- **Instructions to follow**
Please copy out the listing below word for word, from the line containing "Telegram (250, 146)" down through the line containing "Doprava zboží (211, 728)", and leave out the pictures.

-- START --

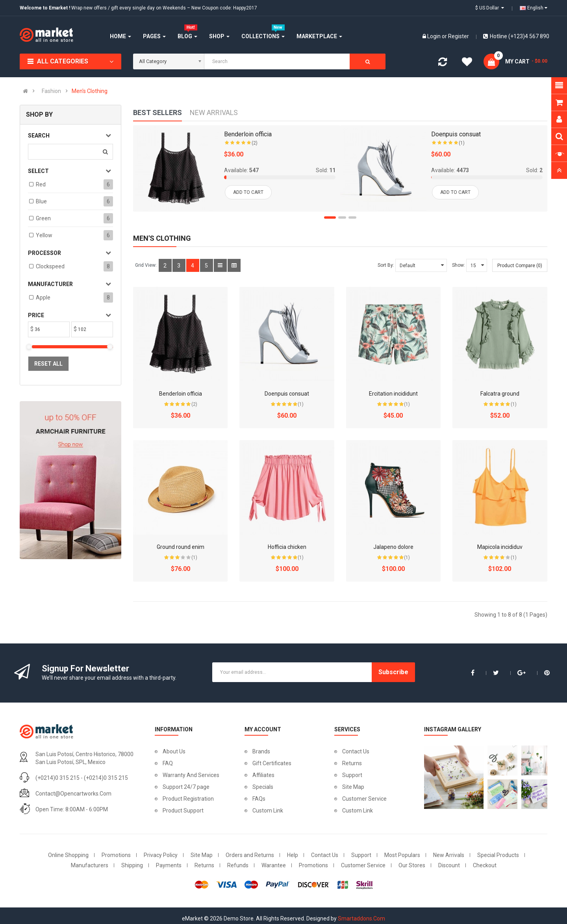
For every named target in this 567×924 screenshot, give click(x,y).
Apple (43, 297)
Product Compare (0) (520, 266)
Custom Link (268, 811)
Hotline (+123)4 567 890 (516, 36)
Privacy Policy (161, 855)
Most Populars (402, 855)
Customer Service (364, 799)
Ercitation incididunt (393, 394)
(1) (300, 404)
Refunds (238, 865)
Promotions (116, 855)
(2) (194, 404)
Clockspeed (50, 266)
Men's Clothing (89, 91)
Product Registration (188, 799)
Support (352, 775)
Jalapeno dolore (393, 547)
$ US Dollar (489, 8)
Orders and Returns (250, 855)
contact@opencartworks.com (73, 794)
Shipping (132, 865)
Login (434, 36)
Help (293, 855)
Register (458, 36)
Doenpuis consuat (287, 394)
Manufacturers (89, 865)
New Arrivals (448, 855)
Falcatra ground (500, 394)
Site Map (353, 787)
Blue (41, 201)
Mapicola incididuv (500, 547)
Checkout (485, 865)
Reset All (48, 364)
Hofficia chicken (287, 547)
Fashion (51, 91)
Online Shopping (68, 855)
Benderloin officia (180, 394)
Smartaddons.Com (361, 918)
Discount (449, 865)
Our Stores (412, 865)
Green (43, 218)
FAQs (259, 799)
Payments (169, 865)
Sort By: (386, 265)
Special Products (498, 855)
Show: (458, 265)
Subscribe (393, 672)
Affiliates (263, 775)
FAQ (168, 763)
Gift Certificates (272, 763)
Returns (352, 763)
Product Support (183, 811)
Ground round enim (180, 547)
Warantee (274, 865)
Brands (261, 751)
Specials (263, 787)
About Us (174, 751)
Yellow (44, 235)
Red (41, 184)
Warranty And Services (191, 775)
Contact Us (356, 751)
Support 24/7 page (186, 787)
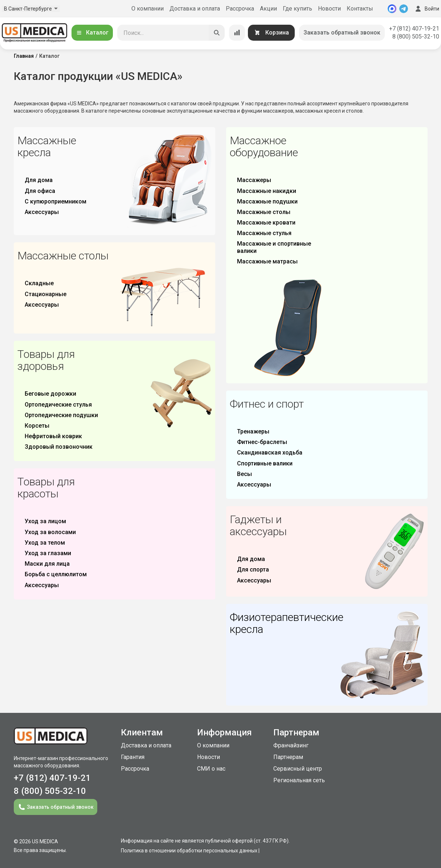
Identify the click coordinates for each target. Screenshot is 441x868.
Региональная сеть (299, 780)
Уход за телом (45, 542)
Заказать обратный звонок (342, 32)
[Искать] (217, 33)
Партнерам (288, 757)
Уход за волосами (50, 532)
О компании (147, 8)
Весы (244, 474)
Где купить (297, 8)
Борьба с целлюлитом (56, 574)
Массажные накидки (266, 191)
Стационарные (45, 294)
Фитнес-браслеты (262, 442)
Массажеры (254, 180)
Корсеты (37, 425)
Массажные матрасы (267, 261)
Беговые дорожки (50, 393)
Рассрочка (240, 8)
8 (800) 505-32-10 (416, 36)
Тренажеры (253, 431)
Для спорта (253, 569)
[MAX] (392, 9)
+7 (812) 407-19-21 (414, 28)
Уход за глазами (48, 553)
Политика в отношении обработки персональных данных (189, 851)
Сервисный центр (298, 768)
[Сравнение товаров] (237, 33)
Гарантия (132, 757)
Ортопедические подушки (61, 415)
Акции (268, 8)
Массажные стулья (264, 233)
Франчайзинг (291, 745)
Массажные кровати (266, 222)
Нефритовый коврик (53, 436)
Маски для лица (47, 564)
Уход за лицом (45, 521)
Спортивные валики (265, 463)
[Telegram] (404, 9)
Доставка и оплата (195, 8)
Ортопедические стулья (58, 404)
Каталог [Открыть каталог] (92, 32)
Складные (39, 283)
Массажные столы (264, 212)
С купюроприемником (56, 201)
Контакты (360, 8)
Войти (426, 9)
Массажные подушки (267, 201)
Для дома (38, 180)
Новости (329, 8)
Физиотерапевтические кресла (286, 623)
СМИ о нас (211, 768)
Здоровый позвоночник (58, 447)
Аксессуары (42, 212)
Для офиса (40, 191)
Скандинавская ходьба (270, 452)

-- END --
-- START --

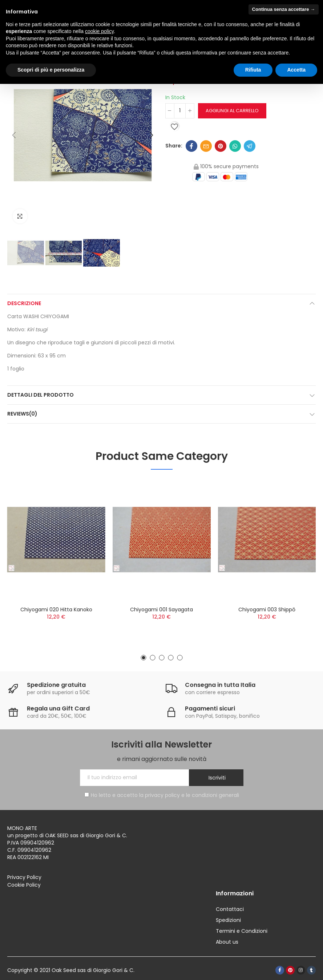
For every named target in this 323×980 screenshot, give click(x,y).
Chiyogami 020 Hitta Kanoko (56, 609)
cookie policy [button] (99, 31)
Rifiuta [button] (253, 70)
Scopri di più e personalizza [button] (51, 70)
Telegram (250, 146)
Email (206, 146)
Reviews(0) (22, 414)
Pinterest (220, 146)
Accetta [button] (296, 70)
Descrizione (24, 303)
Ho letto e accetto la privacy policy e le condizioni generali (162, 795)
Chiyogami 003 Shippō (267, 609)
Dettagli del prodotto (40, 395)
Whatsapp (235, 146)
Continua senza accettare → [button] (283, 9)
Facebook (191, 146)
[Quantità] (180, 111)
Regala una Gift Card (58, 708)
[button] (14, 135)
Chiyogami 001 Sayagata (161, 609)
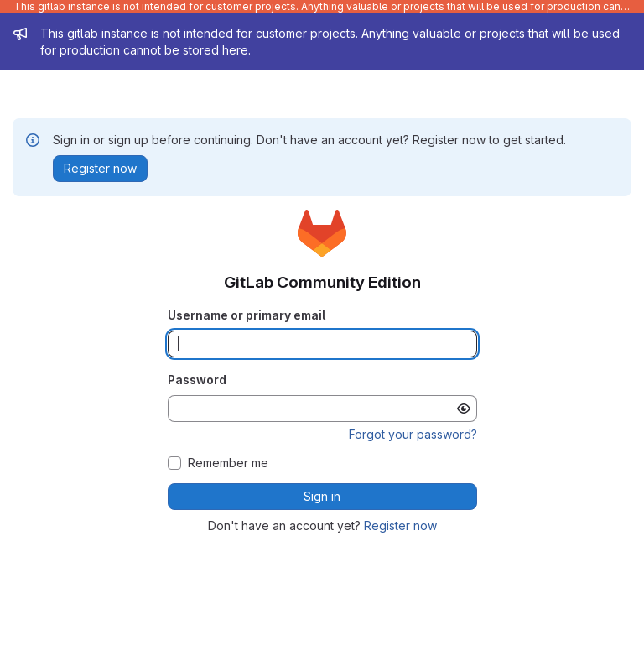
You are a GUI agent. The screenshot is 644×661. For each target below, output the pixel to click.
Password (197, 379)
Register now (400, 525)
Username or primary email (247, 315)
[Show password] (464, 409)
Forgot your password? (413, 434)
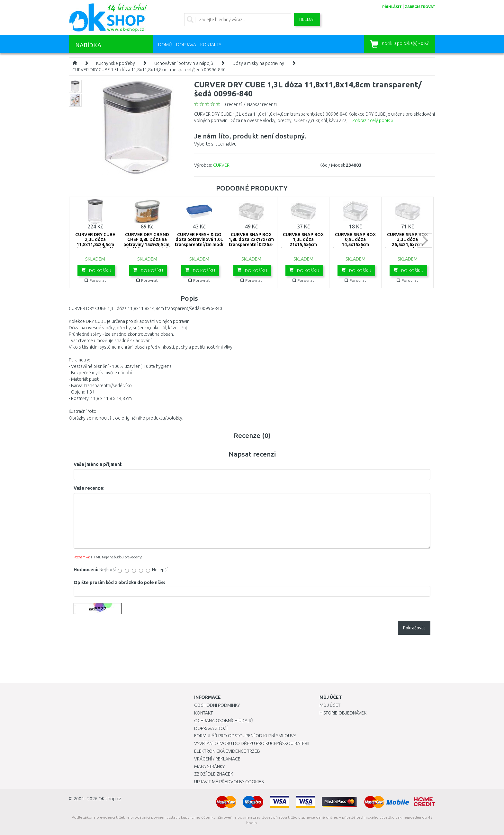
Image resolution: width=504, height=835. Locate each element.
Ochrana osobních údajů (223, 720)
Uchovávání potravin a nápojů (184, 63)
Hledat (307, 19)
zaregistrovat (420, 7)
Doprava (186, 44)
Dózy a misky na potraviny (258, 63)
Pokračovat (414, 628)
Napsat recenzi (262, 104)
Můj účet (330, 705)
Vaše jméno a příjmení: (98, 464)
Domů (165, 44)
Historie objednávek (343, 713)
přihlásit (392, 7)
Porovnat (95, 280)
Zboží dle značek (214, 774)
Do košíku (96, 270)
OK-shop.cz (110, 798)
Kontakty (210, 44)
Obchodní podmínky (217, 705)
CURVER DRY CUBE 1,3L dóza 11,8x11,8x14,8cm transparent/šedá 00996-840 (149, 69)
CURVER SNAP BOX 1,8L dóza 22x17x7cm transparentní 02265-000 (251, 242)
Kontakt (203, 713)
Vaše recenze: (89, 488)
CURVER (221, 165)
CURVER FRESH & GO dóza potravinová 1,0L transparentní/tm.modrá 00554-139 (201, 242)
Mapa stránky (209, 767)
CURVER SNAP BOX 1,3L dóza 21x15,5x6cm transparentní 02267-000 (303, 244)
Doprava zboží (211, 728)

-- END --

- **Correct answer**
Telegram (250, 146)
Email (206, 146)
Reviews(0) (22, 414)
Pinterest (220, 146)
Accetta [button] (296, 70)
Descrizione (24, 303)
Ho letto e accetto la privacy policy e le condizioni generali (162, 795)
Chiyogami 003 Shippō (267, 609)
Dettagli del prodotto (40, 395)
Whatsapp (235, 146)
Continua senza accettare → [button] (283, 9)
Facebook (191, 146)
[Quantità] (180, 111)
Regala una Gift Card (58, 708)
[button] (14, 135)
Chiyogami 001 Sayagata (161, 609)
You are a GUI agent. The screenshot is 644×661. For each target below, output the pixel to click.
Password (197, 379)
Register now (400, 525)
Username or primary email (247, 315)
[Show password] (464, 409)
Forgot your password? (413, 434)
Image resolution: width=504, height=835. Locate each element.
Ochrana osobních údajů (223, 720)
Uchovávání potravin a nápojů (184, 63)
Hledat (307, 19)
zaregistrovat (420, 7)
Doprava (186, 44)
Dózy a misky na potraviny (258, 63)
Pokračovat (414, 628)
Napsat recenzi (262, 104)
Můj účet (330, 705)
Vaše jméno a příjmení: (98, 464)
Domů (165, 44)
Historie objednávek (343, 713)
přihlásit (392, 7)
Porovnat (95, 280)
Zboží dle značek (214, 774)
Do košíku (96, 270)
OK-shop.cz (110, 798)
Kontakty (210, 44)
Obchodní podmínky (217, 705)
CURVER DRY CUBE 1,3L dóza 11,8x11,8x14,8cm transparent/šedá 00996-840 (149, 69)
CURVER SNAP BOX 1,8L dóza 22x17x7cm transparentní 02265-000 (251, 242)
Kontakt (203, 713)
Vaše recenze: (89, 488)
CURVER (221, 165)
CURVER FRESH & GO dóza potravinová 1,0L transparentní/tm.modrá 00554-139 (201, 242)
Mapa stránky (209, 767)
CURVER SNAP BOX 1,3L dóza 21x15,5x6cm transparentní 02267-000 (303, 244)
Doprava zboží (211, 728)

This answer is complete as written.